* [EXERCISE BRIEF]:
Quote, word for word, the records from their first line through the line containing "Action: (998, 875)", with both of those lines included.

* [ROWS]:
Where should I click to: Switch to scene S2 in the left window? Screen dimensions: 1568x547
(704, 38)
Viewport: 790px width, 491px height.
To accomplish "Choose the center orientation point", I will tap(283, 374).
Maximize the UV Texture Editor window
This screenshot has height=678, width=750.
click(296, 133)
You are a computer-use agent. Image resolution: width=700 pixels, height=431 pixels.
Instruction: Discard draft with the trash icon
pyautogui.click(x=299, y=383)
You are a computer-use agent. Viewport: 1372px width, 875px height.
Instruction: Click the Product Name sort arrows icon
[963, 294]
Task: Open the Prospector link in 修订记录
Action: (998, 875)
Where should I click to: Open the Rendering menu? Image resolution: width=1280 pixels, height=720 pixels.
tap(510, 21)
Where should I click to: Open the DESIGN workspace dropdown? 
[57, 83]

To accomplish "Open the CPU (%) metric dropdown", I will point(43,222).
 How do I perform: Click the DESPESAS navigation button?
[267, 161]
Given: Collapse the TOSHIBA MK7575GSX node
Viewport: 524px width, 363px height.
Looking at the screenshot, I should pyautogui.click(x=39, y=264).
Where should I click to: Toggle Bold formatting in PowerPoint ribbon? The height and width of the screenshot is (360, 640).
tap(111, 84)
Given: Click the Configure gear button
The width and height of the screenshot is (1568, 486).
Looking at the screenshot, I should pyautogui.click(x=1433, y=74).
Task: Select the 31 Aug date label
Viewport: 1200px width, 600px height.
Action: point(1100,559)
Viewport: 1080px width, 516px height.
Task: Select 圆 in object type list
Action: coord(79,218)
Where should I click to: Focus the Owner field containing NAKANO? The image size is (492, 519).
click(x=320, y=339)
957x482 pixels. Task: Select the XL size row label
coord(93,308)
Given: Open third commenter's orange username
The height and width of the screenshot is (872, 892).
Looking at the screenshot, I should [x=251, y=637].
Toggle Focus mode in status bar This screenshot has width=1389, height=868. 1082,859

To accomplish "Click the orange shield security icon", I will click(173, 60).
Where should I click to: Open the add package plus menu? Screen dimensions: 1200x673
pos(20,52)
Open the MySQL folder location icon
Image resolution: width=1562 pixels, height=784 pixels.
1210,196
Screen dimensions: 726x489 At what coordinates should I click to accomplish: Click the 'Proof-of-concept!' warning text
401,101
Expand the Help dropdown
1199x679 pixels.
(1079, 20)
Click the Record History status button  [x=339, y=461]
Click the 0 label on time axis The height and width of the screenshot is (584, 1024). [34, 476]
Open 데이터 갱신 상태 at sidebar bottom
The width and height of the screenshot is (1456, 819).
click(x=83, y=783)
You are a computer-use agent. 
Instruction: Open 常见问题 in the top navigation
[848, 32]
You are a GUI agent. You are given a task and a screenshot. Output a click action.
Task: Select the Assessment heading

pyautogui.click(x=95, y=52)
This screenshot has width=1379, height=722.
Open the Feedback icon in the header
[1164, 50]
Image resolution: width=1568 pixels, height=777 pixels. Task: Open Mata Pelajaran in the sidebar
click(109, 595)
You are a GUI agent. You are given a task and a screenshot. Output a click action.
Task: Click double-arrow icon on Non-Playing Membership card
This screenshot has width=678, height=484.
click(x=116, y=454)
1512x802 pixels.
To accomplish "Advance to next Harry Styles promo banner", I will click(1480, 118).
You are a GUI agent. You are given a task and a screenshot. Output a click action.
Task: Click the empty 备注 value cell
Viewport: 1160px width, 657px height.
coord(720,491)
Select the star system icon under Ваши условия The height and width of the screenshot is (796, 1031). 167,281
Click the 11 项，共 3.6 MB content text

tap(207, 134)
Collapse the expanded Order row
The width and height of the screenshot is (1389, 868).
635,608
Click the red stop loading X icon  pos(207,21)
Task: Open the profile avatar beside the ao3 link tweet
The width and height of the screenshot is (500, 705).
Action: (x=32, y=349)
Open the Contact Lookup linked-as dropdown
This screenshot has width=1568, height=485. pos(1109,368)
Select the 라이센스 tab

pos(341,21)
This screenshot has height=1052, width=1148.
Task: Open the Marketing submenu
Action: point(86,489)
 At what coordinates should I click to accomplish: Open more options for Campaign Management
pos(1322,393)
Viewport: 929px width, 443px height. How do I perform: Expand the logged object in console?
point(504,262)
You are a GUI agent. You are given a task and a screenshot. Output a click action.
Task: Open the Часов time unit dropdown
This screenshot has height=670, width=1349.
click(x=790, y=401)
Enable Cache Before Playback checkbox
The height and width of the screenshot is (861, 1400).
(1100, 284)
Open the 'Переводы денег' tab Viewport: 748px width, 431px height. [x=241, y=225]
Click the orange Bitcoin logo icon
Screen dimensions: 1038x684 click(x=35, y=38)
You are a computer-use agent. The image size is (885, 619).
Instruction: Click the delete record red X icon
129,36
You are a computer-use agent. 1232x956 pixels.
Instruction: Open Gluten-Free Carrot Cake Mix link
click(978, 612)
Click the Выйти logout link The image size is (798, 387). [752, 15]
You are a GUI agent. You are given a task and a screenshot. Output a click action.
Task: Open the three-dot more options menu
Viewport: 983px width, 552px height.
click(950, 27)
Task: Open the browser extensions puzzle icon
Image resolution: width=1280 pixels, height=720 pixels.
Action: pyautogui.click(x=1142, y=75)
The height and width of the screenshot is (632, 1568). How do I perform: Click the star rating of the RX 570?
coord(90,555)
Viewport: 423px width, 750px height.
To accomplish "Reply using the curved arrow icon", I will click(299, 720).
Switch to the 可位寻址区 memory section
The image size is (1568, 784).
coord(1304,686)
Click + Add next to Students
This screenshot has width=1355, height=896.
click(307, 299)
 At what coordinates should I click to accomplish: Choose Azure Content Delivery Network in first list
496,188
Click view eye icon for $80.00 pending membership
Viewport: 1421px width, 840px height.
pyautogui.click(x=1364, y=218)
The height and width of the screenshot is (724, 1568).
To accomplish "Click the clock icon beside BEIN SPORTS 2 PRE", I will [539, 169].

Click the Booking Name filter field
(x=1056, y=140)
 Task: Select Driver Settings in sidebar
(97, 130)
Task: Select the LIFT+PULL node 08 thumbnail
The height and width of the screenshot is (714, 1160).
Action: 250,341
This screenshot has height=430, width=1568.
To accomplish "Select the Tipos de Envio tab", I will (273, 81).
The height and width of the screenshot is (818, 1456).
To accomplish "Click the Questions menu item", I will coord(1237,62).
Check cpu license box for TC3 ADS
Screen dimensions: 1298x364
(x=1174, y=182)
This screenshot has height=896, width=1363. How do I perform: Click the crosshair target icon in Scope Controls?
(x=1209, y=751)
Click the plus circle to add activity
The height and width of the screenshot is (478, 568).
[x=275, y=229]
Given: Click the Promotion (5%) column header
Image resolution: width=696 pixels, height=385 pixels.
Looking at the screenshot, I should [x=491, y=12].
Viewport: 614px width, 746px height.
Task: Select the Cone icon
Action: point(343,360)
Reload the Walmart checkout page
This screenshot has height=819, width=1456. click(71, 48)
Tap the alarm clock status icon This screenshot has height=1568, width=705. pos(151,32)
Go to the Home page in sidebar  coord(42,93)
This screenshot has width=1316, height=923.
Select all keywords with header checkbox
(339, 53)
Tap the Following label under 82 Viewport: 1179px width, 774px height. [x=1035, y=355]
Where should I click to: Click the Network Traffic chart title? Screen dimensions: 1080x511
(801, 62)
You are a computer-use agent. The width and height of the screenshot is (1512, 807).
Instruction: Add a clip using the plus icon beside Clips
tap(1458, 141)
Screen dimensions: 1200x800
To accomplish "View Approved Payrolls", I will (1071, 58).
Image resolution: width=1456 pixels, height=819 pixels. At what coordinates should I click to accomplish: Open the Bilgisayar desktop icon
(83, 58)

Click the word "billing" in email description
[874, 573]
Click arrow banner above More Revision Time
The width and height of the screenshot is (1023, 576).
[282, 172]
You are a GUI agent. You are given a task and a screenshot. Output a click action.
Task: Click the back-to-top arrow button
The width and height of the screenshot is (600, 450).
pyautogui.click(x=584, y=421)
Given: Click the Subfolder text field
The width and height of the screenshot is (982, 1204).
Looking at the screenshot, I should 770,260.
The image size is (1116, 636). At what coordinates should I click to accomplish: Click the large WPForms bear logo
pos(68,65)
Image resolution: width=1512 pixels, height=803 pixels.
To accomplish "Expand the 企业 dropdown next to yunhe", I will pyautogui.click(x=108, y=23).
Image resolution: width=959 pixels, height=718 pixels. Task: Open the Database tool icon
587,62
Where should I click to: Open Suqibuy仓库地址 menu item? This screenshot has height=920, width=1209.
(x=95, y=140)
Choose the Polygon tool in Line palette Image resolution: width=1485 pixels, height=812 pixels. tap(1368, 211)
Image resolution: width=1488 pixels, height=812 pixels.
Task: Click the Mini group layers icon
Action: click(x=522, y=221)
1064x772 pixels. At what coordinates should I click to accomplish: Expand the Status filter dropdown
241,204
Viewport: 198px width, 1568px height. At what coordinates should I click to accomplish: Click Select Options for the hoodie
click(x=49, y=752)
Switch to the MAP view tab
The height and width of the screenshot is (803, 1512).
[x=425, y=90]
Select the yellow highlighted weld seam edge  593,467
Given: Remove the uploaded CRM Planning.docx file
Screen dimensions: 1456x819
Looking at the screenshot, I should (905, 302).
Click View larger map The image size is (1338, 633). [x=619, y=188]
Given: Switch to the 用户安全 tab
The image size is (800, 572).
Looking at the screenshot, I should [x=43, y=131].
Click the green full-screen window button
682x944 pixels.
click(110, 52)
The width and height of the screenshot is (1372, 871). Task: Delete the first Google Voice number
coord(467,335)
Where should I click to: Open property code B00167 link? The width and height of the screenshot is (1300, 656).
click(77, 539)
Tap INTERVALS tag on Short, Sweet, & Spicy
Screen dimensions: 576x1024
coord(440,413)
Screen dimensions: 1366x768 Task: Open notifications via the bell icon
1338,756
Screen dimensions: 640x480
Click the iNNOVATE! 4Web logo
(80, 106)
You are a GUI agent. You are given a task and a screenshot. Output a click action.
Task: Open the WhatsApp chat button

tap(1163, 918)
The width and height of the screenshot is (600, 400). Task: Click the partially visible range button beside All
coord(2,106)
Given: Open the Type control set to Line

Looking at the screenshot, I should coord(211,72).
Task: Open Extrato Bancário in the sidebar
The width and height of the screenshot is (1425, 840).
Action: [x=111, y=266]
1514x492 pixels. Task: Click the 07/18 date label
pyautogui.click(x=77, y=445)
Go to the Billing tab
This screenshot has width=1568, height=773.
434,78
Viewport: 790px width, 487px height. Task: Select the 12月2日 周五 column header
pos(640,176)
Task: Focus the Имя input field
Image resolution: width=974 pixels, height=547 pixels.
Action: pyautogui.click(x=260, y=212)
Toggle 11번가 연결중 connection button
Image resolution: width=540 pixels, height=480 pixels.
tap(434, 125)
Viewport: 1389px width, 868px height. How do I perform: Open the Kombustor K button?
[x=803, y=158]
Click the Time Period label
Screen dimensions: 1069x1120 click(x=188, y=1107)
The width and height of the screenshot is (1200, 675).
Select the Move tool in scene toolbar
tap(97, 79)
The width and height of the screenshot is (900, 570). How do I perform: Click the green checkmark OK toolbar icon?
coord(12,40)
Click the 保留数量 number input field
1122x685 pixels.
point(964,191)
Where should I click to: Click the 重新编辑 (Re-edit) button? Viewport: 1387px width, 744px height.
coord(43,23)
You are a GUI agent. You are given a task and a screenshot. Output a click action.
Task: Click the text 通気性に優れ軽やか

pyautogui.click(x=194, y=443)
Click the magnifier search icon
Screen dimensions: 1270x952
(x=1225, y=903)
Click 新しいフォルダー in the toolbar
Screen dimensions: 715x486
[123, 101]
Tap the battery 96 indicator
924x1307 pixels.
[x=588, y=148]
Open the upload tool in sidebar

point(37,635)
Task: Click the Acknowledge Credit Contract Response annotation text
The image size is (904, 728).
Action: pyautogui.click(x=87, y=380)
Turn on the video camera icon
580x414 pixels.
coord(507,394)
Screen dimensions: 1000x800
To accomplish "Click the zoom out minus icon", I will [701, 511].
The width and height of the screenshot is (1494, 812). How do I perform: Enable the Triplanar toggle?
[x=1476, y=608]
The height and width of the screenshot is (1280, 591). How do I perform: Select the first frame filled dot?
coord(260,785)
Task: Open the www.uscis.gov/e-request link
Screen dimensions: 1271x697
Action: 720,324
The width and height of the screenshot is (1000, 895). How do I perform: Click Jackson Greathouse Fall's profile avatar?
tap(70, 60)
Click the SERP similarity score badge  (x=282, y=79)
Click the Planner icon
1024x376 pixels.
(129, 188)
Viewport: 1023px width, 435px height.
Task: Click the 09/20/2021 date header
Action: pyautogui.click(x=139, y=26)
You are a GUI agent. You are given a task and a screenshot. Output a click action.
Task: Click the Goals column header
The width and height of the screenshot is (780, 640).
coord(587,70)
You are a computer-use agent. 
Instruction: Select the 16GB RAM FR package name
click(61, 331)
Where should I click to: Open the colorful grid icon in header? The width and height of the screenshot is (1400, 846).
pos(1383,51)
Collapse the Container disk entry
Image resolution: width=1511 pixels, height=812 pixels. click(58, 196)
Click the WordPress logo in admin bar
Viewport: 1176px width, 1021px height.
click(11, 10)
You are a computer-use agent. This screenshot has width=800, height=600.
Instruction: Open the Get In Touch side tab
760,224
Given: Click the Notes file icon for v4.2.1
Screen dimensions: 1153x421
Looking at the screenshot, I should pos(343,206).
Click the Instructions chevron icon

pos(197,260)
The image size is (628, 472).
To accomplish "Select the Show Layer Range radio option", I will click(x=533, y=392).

* [EXERCISE RESPONSE]:
Where should I click to: Switch to scene S2 in the left window? Screen dimensions: 1568x547
(704, 38)
Viewport: 790px width, 491px height.
To accomplish "Choose the center orientation point", I will tap(283, 374).
Maximize the UV Texture Editor window
This screenshot has height=678, width=750.
click(296, 133)
You are a computer-use agent. Image resolution: width=700 pixels, height=431 pixels.
Instruction: Discard draft with the trash icon
pyautogui.click(x=299, y=383)
You are a computer-use agent. Viewport: 1372px width, 875px height.
Instruction: Click the Product Name sort arrows icon
[963, 294]
Task: Open the Prospector link in 修订记录
Action: (998, 875)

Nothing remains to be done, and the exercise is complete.